They say good health is its own reward, but your good health may be a reward for your doctor, too. When doctors felt they were helping relieve a patient's pain, their brain activity mirrored that of a patient experiencing a placebo effect, according to a study published online yesterday in Molecular Psychiatry.
A team of Harvard researchers tricked 18 physicians into thinking they were either relieving patients in pain or letting them suffer. This all took place within an fMRI scanner, where researcher could measure the doctors' brain activity.
The participating doctors were told they were using an electronic device that relieved pain. To make this believable, researchers first gave the doctors a dose of thermal pain, then used the fake machine to treat them (while lowering the heat). The doctors' brain activity was monitored by fMRI scans so that researchers could pinpoint the brain regions affected by the pain.

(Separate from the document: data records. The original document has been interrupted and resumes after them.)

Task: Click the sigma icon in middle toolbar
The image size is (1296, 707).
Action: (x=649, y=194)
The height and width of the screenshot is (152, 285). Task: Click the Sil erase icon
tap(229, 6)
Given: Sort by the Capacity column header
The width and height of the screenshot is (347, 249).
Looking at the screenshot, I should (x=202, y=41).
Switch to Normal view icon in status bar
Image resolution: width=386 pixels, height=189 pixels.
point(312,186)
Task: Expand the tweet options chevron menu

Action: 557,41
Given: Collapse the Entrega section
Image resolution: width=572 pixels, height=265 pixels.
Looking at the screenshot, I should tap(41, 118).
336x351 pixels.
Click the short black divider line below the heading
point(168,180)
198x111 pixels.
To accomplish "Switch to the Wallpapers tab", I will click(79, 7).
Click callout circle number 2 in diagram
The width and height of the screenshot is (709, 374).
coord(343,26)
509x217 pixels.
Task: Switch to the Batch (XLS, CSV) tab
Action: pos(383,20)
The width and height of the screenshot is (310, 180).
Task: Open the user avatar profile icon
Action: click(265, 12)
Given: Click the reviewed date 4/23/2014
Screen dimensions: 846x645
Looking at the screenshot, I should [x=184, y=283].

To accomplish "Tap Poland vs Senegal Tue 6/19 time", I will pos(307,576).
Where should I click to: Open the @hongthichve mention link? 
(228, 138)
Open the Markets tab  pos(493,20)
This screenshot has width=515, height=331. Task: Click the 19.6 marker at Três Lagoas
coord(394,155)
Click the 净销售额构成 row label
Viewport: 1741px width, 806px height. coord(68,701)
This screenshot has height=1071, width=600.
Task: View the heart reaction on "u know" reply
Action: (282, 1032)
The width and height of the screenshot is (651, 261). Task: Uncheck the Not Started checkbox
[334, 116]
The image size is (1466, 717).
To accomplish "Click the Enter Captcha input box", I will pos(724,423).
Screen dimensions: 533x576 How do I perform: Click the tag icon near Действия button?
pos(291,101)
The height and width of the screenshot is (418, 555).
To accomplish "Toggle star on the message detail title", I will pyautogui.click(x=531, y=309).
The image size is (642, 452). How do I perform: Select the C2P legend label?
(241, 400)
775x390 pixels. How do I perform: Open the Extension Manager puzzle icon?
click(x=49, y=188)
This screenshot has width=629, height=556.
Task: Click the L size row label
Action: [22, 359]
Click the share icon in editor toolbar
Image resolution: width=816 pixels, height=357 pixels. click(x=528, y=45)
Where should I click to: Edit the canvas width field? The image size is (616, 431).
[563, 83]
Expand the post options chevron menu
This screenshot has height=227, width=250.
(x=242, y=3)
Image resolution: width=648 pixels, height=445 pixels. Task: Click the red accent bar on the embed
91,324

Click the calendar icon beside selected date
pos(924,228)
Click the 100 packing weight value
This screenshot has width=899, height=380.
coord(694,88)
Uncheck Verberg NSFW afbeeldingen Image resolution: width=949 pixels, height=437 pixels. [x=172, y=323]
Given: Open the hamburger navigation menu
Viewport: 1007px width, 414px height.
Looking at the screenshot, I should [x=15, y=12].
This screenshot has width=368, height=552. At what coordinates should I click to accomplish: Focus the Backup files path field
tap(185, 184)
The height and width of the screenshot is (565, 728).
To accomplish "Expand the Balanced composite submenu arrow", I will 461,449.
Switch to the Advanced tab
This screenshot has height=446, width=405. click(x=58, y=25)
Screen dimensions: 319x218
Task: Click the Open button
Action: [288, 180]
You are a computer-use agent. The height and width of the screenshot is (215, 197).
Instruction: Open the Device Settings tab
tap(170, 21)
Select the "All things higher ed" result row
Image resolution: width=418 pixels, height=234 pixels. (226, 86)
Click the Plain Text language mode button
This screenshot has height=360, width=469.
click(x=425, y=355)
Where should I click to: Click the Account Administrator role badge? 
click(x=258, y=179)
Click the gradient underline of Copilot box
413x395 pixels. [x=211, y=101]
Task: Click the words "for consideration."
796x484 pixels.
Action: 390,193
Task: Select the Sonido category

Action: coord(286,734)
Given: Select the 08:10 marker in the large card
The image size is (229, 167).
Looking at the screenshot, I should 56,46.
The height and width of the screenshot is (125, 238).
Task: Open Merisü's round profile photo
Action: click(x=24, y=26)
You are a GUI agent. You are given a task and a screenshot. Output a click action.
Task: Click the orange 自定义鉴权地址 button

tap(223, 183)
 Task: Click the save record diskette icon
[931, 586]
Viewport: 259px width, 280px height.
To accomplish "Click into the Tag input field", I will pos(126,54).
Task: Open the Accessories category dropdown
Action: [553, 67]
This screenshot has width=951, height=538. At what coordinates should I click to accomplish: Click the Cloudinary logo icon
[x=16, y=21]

The physicians were then asked to perform a routine examination on a patient and answer a questionnaire about their own empathetic abilities. Finally, the doctors went into the fMRI scanner, where mirrors allowed them to make eye contact with their patient outside. They were either told to treat the patient's pain using the device, or press a control button that wouldn't impact the pain one way or another.
Doctors saw their patient express pain when they didn't activate the relief treatment and maintain a relaxed face when they did. When doctors administered the treatment and watched the patient relax, a region of their brain previously associated with the placebo effect was activated. Physicians that self reported more empathetic skills often showed more activity in a brain region associated with reward when their patient felt relief.
Neurologically, the doctors expected patients to get better when they administered the treatment, and then their brains processed the outcome like a reward, and the more empathy they could feel with the patient, the greater the reward.
Previous research has shown both of these regions are active when patients experience the placebo effect, but this is the first study to suggest doctors feel the same.